A group of certified public managers

UPDATE: We’ve revised the post to include a photo of the 14 proud graduates. 
Fourteen managers from Wisconsin state and local government will become Certified Public Managers at a ceremony in the Wisconsin State Capitol on March 27. They achieved the nationally accredited certification by completing 300 instructional hours in the Wisconsin Certified Public Manager Program® (CPM), administered by the University of Wisconsin-Madison. The graduation speaker will be Roberta Gassman, senior fellow at the UW-Madison School of Social Work and former deputy assistant secretary for employment and training in the U.S. Department of Labor.

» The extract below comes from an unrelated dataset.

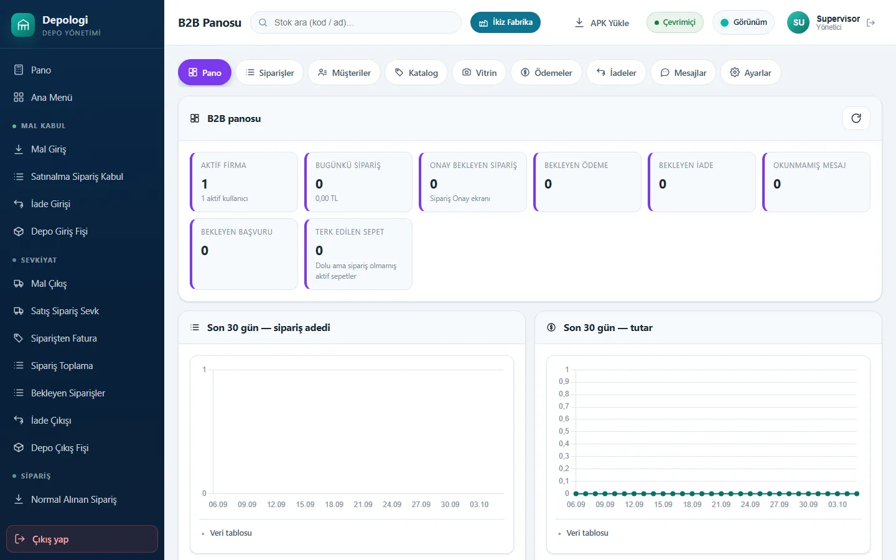Open the İkiz Fabrika selector
Viewport: 896px width, 560px height.
[505, 22]
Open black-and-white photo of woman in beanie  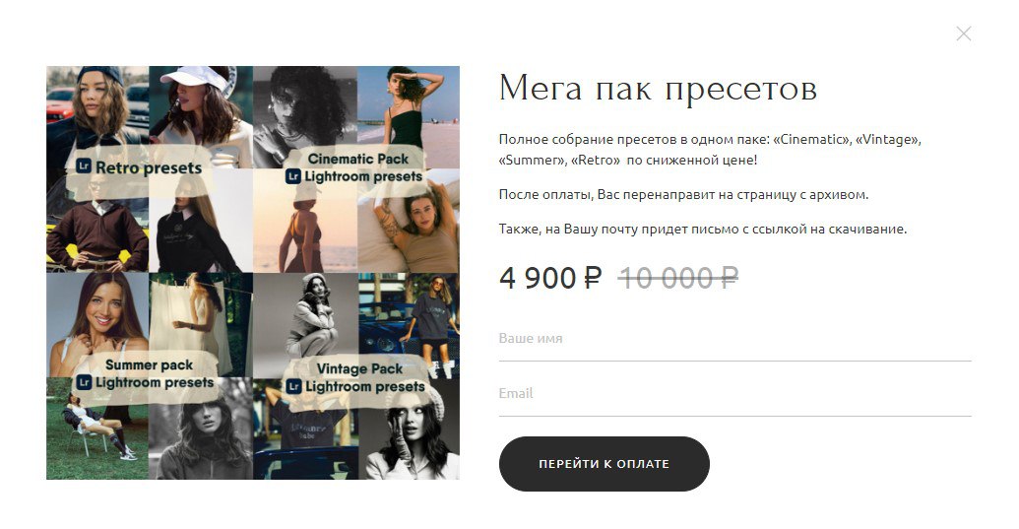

The CPM program prepares managers in federal, state, and local government as well as tribal and nonprofit organizations for the unique demands of the public management profession. Instructors include UW-Madison staff and specialists in leadership, management, and workplace skills.
Members of the graduating class are Linda Cory, Village of McFarland; Allyn Dannhoff, Village of Hobart; Amalia Garcia, Wisconsin Department of Workforce Development; Elena Hilby, City of Milton; Jeffrey Hole, Wisconsin Department of Workforce Development; Clayton Janikowski, Wisconsin Department of Health Services; Randall Jones, Wisconsin Department of Public Instruction; Tok Kim, Wisconsin Department of Workforce Development; Kirk Kushava, Wisconsin Department of Employee Trust Funds; Margaret McMahon, Wisconsin Department of Children and Families; Masud Parvez, Wisconsin Department of Administration; Eric Rindfleisch, Village of McFarland; Carla Sumner, Wisconsin Department of Children and Families; and Lanetta Virgil, Wisconsin Department of Workforce Development.
“By completing the certification, these managers have gained skills that will benefit their agencies and communities,” says CPM director Robbi Dreifuerst. “They’ve demonstrated their commitment to the profession and mastered its administrative and technical challenges. Wisconsin is fortunate to have such dedicated public servants.”